-- TASK TO COMPLETE --
Here are some entries. Repeat all of them exactly.

-- SUPPLIED MATERIAL --
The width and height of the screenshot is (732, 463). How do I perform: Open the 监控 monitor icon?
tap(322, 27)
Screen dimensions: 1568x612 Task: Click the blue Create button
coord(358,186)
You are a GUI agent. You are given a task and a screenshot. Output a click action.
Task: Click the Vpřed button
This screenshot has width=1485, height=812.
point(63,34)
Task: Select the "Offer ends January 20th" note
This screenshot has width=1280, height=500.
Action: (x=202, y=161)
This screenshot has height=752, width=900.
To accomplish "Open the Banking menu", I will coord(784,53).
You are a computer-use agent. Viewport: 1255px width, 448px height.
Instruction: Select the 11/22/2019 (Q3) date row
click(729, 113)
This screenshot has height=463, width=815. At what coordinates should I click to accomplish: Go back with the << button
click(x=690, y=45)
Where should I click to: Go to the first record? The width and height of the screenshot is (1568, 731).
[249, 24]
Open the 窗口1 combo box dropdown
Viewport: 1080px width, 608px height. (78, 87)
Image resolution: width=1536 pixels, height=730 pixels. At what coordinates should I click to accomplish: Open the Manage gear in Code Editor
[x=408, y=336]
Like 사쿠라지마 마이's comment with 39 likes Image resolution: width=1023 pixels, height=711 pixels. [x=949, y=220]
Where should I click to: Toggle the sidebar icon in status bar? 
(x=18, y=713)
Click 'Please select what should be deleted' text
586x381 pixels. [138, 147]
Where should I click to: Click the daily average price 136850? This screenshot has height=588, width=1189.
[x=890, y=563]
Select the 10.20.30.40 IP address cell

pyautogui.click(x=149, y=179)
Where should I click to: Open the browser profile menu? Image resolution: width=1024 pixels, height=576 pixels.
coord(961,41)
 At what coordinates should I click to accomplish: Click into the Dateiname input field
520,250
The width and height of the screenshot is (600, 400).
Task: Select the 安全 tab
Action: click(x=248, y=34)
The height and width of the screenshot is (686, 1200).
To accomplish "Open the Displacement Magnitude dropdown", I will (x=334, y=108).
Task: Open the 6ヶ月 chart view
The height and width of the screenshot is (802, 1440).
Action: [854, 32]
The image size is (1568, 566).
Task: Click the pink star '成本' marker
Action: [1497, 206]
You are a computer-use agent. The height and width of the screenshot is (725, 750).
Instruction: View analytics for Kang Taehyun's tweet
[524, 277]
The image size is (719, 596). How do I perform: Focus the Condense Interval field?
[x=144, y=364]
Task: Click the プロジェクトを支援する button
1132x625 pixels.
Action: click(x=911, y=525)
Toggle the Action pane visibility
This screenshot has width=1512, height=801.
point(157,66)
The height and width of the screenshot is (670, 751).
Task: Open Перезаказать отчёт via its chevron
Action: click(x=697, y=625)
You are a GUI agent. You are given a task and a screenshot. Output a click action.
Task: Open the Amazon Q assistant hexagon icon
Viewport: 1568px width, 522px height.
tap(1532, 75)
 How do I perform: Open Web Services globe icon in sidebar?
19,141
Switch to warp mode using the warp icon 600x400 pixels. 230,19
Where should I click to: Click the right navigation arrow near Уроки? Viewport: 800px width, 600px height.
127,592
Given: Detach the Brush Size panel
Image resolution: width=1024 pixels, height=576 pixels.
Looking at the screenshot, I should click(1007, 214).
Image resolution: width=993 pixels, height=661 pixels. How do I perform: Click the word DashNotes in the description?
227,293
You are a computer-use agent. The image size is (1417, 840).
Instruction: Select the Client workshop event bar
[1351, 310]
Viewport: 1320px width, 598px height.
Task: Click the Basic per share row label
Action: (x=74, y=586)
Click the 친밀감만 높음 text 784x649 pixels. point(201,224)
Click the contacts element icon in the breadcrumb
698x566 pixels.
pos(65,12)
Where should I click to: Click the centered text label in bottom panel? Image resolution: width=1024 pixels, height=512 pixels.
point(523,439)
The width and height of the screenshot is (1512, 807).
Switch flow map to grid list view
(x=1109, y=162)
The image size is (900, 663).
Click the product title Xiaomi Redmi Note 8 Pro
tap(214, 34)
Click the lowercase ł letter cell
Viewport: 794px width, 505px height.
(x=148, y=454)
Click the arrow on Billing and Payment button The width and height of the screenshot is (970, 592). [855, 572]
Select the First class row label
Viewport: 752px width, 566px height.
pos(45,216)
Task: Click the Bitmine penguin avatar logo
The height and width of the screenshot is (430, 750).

-- ANSWER SECTION --
The width and height of the screenshot is (732, 463). How do I perform: Open the 监控 monitor icon?
tap(322, 27)
Screen dimensions: 1568x612 Task: Click the blue Create button
coord(358,186)
You are a GUI agent. You are given a task and a screenshot. Output a click action.
Task: Click the Vpřed button
This screenshot has width=1485, height=812.
point(63,34)
Task: Select the "Offer ends January 20th" note
This screenshot has width=1280, height=500.
Action: (x=202, y=161)
This screenshot has height=752, width=900.
To accomplish "Open the Banking menu", I will coord(784,53).
You are a computer-use agent. Viewport: 1255px width, 448px height.
Instruction: Select the 11/22/2019 (Q3) date row
click(729, 113)
This screenshot has height=463, width=815. At what coordinates should I click to accomplish: Go back with the << button
click(x=690, y=45)
Where should I click to: Go to the first record? The width and height of the screenshot is (1568, 731).
[249, 24]
Open the 窗口1 combo box dropdown
Viewport: 1080px width, 608px height. (78, 87)
Image resolution: width=1536 pixels, height=730 pixels. At what coordinates should I click to accomplish: Open the Manage gear in Code Editor
[x=408, y=336]
Like 사쿠라지마 마이's comment with 39 likes Image resolution: width=1023 pixels, height=711 pixels. [x=949, y=220]
Where should I click to: Toggle the sidebar icon in status bar? 
(x=18, y=713)
Click 'Please select what should be deleted' text
586x381 pixels. [138, 147]
Where should I click to: Click the daily average price 136850? This screenshot has height=588, width=1189.
[x=890, y=563]
Select the 10.20.30.40 IP address cell

pyautogui.click(x=149, y=179)
Where should I click to: Open the browser profile menu? Image resolution: width=1024 pixels, height=576 pixels.
coord(961,41)
 At what coordinates should I click to accomplish: Click into the Dateiname input field
520,250
The width and height of the screenshot is (600, 400).
Task: Select the 安全 tab
Action: click(x=248, y=34)
The height and width of the screenshot is (686, 1200).
To accomplish "Open the Displacement Magnitude dropdown", I will (x=334, y=108).
Task: Open the 6ヶ月 chart view
The height and width of the screenshot is (802, 1440).
Action: [854, 32]
The image size is (1568, 566).
Task: Click the pink star '成本' marker
Action: [1497, 206]
You are a computer-use agent. The height and width of the screenshot is (725, 750).
Instruction: View analytics for Kang Taehyun's tweet
[524, 277]
The image size is (719, 596). How do I perform: Focus the Condense Interval field?
[x=144, y=364]
Task: Click the プロジェクトを支援する button
1132x625 pixels.
Action: click(x=911, y=525)
Toggle the Action pane visibility
This screenshot has width=1512, height=801.
point(157,66)
The height and width of the screenshot is (670, 751).
Task: Open Перезаказать отчёт via its chevron
Action: click(x=697, y=625)
You are a GUI agent. You are given a task and a screenshot. Output a click action.
Task: Open the Amazon Q assistant hexagon icon
Viewport: 1568px width, 522px height.
tap(1532, 75)
 How do I perform: Open Web Services globe icon in sidebar?
19,141
Switch to warp mode using the warp icon 600x400 pixels. 230,19
Where should I click to: Click the right navigation arrow near Уроки? Viewport: 800px width, 600px height.
127,592
Given: Detach the Brush Size panel
Image resolution: width=1024 pixels, height=576 pixels.
Looking at the screenshot, I should click(1007, 214).
Image resolution: width=993 pixels, height=661 pixels. How do I perform: Click the word DashNotes in the description?
227,293
You are a computer-use agent. The image size is (1417, 840).
Instruction: Select the Client workshop event bar
[1351, 310]
Viewport: 1320px width, 598px height.
Task: Click the Basic per share row label
Action: (x=74, y=586)
Click the 친밀감만 높음 text 784x649 pixels. point(201,224)
Click the contacts element icon in the breadcrumb
698x566 pixels.
pos(65,12)
Where should I click to: Click the centered text label in bottom panel? Image resolution: width=1024 pixels, height=512 pixels.
point(523,439)
The width and height of the screenshot is (1512, 807).
Switch flow map to grid list view
(x=1109, y=162)
The image size is (900, 663).
Click the product title Xiaomi Redmi Note 8 Pro
tap(214, 34)
Click the lowercase ł letter cell
Viewport: 794px width, 505px height.
(x=148, y=454)
Click the arrow on Billing and Payment button The width and height of the screenshot is (970, 592). [855, 572]
Select the First class row label
Viewport: 752px width, 566px height.
pos(45,216)
Task: Click the Bitmine penguin avatar logo
The height and width of the screenshot is (430, 750).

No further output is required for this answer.